China's top officials say they are ready to combat swine flu, if the
illness shows up in the country. Stephanie Ho reports from Beijing.
Chinese Health Minister Chen Zhu urged basic hygiene as an effective first line of defense against swine flu.
Chen
urged people to cover their noses and mouths with a tissue when they
cough or sneeze. He said people also should not spit and should put
what he described as "any mouth secretions" into a tissue that is
thrown away in a garbage pail with a lid.

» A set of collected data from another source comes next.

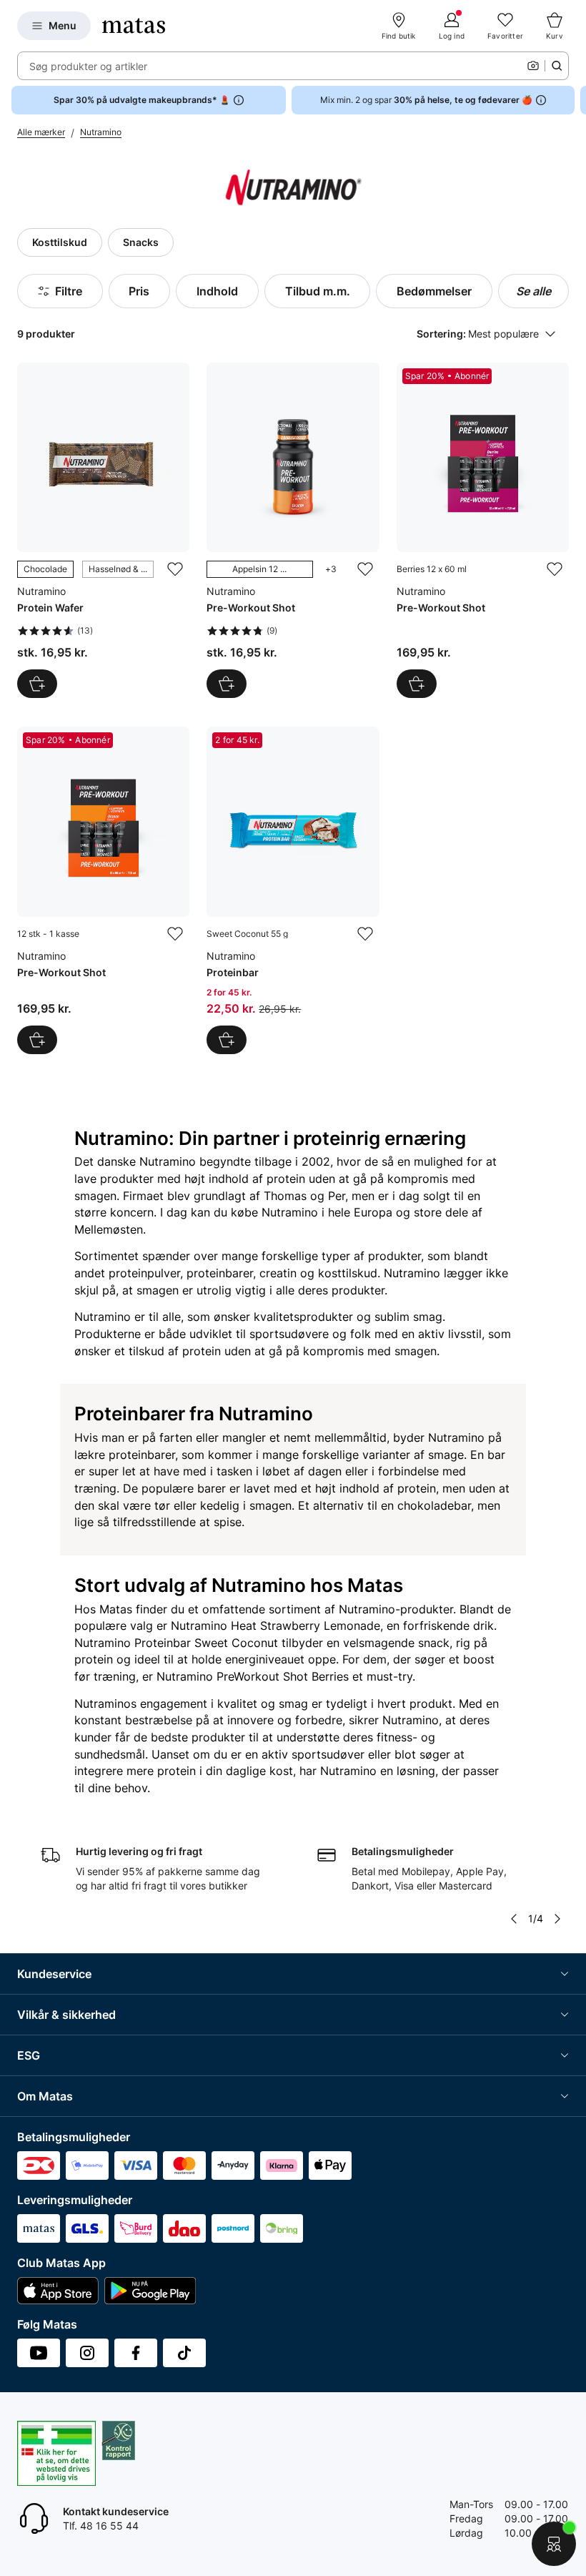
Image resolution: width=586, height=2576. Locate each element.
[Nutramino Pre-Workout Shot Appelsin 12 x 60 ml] (293, 530)
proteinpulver (144, 1273)
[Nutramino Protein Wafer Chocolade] (103, 530)
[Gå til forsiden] (133, 25)
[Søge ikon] (556, 65)
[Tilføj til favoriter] (175, 569)
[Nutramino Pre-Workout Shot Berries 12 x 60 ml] (483, 530)
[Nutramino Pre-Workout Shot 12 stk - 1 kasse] (103, 890)
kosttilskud (347, 1273)
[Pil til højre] (574, 100)
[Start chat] (554, 2544)
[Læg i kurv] (37, 683)
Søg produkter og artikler (88, 66)
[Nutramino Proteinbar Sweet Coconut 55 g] (293, 890)
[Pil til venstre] (513, 1918)
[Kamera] (533, 65)
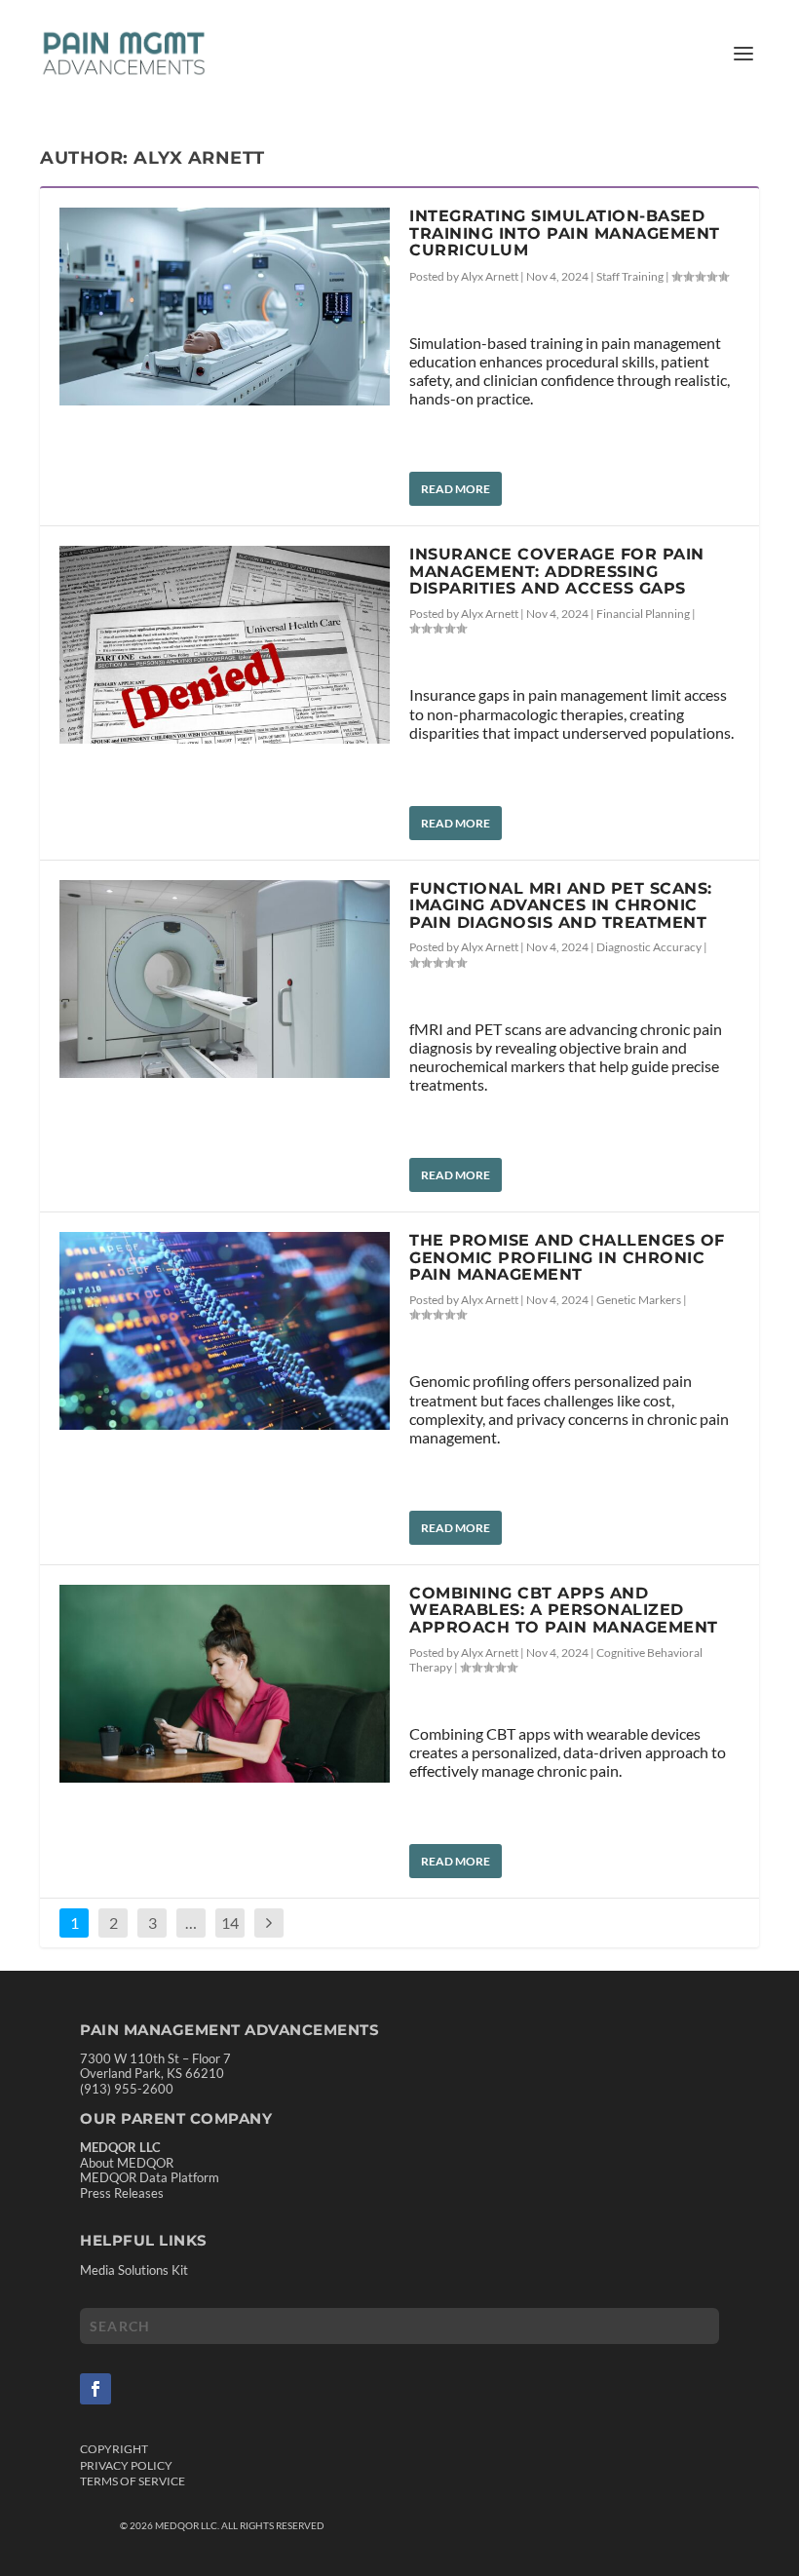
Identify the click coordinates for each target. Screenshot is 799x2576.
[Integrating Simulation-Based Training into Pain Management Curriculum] (224, 306)
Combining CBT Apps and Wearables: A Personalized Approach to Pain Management (563, 1610)
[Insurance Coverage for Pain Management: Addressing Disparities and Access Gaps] (224, 645)
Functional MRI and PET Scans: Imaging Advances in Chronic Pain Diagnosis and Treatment (560, 905)
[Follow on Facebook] (95, 2388)
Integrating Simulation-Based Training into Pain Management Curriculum (564, 233)
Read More (455, 488)
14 (230, 1922)
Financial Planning (643, 613)
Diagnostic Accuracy (649, 947)
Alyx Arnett (489, 276)
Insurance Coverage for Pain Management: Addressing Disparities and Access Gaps (556, 571)
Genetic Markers (638, 1299)
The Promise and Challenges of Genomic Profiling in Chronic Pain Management (567, 1257)
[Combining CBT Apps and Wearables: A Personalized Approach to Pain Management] (224, 1684)
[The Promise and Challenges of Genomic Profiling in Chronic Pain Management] (224, 1331)
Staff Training (630, 276)
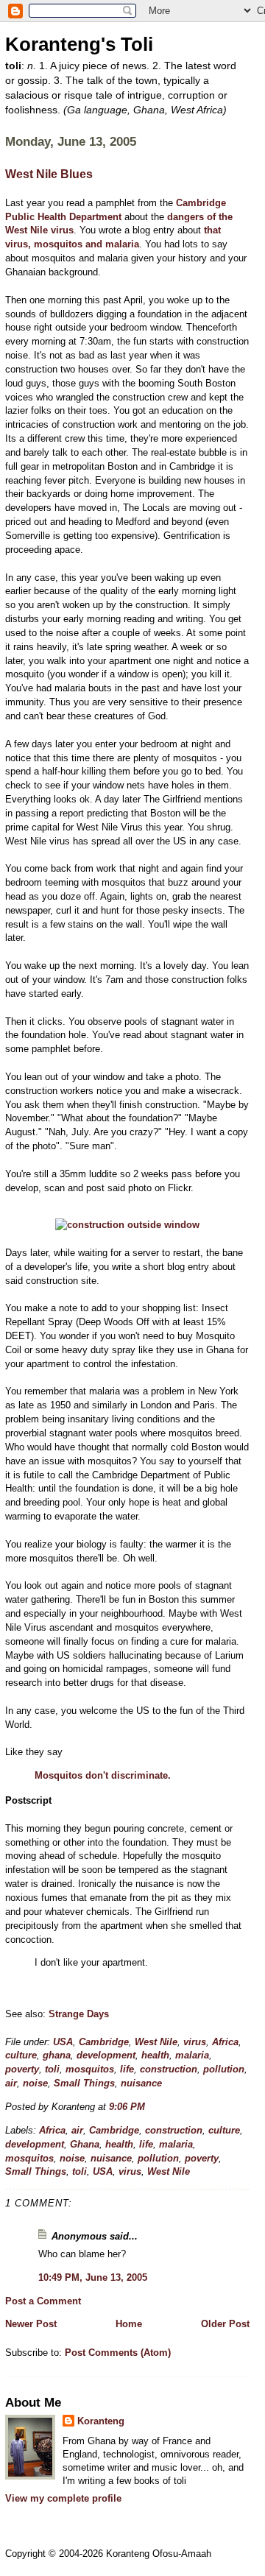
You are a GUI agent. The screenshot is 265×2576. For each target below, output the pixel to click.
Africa (225, 2041)
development (106, 2055)
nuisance (141, 2083)
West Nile (156, 2041)
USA (63, 2041)
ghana (57, 2055)
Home (129, 2323)
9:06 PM (127, 2106)
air (11, 2083)
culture (21, 2055)
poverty (22, 2069)
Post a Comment (43, 2301)
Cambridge (104, 2041)
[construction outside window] (127, 1224)
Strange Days (79, 2013)
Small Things (84, 2083)
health (155, 2055)
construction (168, 2069)
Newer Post (31, 2323)
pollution (223, 2069)
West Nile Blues (49, 174)
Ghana (84, 2144)
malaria (192, 2055)
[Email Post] (149, 2106)
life (127, 2069)
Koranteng (100, 2421)
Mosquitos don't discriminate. (103, 1775)
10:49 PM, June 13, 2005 (92, 2277)
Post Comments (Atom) (118, 2352)
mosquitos (90, 2069)
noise (35, 2083)
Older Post (225, 2323)
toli (52, 2069)
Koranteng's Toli (79, 44)
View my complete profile (63, 2498)
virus (194, 2041)
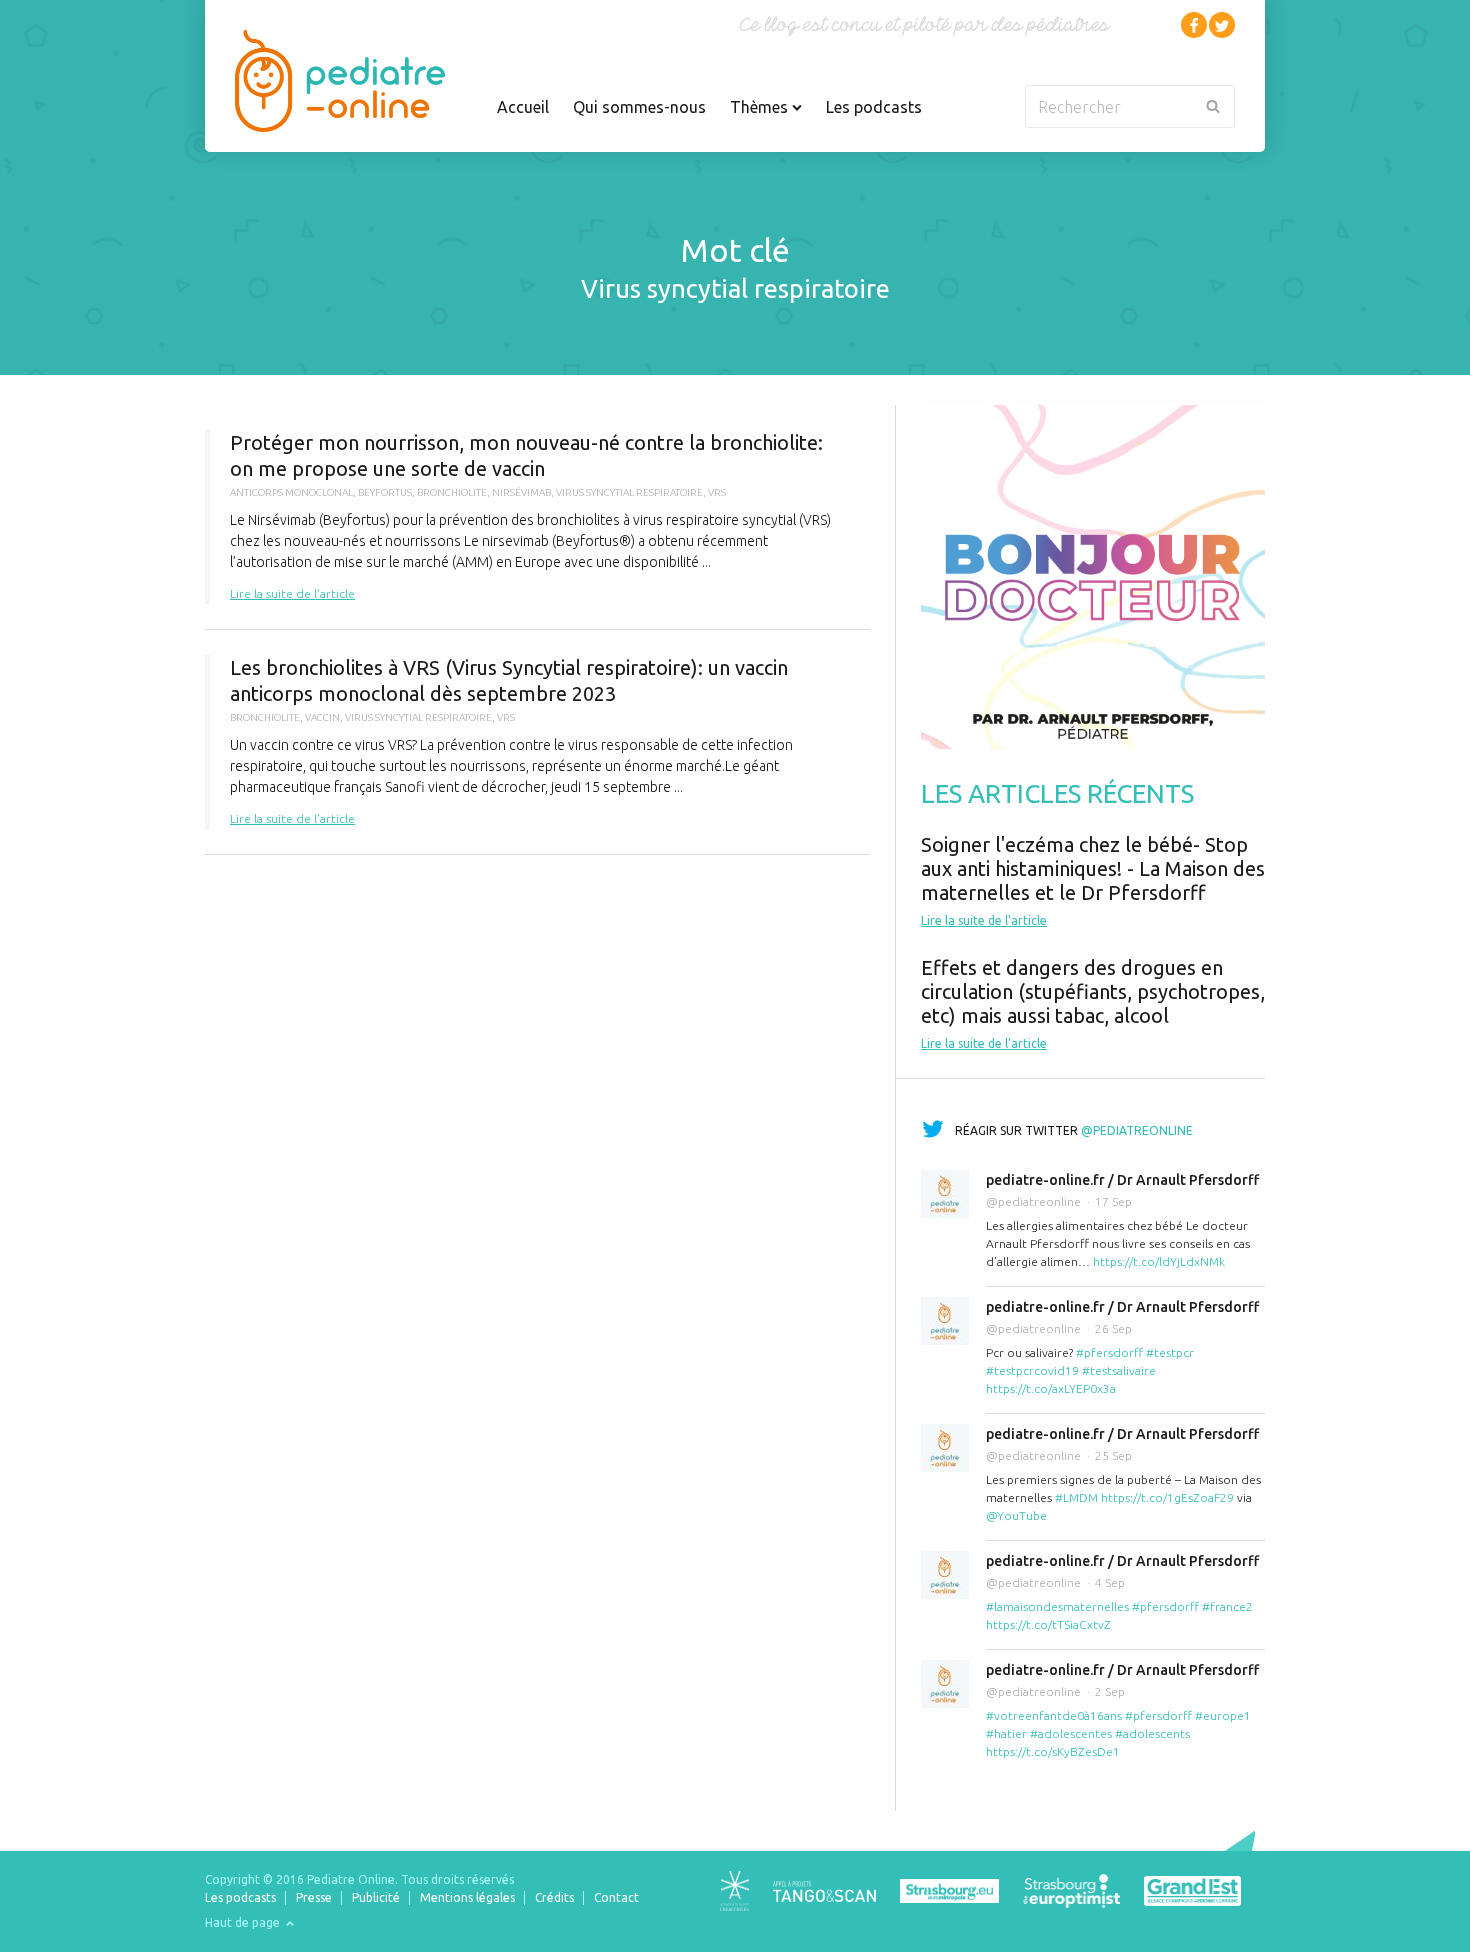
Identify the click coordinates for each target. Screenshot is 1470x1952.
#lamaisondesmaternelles (1057, 1606)
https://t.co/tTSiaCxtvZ (1048, 1624)
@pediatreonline (1137, 1130)
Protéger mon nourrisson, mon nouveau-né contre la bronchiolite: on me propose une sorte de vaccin (537, 517)
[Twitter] (1222, 25)
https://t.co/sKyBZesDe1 (1053, 1751)
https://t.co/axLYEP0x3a (1051, 1388)
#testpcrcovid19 (1032, 1370)
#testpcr (1170, 1352)
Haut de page (244, 1922)
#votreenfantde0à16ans (1054, 1715)
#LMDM (1076, 1497)
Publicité (376, 1897)
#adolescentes (1071, 1733)
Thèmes (761, 107)
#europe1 (1223, 1715)
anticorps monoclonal (291, 492)
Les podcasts (874, 107)
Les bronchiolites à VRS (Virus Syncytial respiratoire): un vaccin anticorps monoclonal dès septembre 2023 (537, 742)
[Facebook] (1194, 25)
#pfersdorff (1109, 1352)
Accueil (523, 107)
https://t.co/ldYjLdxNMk (1159, 1261)
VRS (717, 492)
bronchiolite (452, 492)
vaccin (322, 717)
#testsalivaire (1119, 1370)
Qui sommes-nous (639, 107)
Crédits (554, 1897)
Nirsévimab (521, 492)
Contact (616, 1897)
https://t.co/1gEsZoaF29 (1167, 1497)
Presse (314, 1897)
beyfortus (385, 492)
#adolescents (1152, 1733)
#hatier (1006, 1733)
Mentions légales (467, 1897)
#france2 (1227, 1606)
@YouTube (1016, 1515)
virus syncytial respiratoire (629, 492)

Chinese authorities have not yet found a case of swine flu in the country - in either a human or a pig.
Chen
says if a human case is found, Chinese authorities will report it in a
timely manner, quarantine the patient and give treatment, according to
plans and according to China's laws and regulations.
He told
reporters in Beijing Thursday that China is working on developing a
swine flu vaccination. He says the Chinese government has already
submitted a request to the World Health Organization to acquire strains
of the virus, from areas that have already been affected.
Meanwhile,
China's Vice Agriculture Minister Gao Hongbin had strong criticism for
the name of the illness, swine flu, which implies that pigs are somehow
to blame.
Gao says China is a big producer and consumer of pork, and that, despite misconceptions, pork is still safe to eat.
He
says the government pays close attention to and cares strongly about
anything related to pig production because it is closely linked to the
national economy and to people's livelihoods.
The Chinese
official urged that the official name of the disease be changed. He
pointed to three different possibilities - a U.S. government decision
to refer to the disease as the H1N1 flu, the European Union's decision
to refer to it simply as a "novel flu," and the Paris-based World
Organization for Animal Health's reference to it as the "North American
flu."
The emerging H1N1 virus strain is a mixture of genetic material from other swine, bird and human flu strains.
Whatever is decided, Gao says the name should at least stop laying the blame solely on pigs.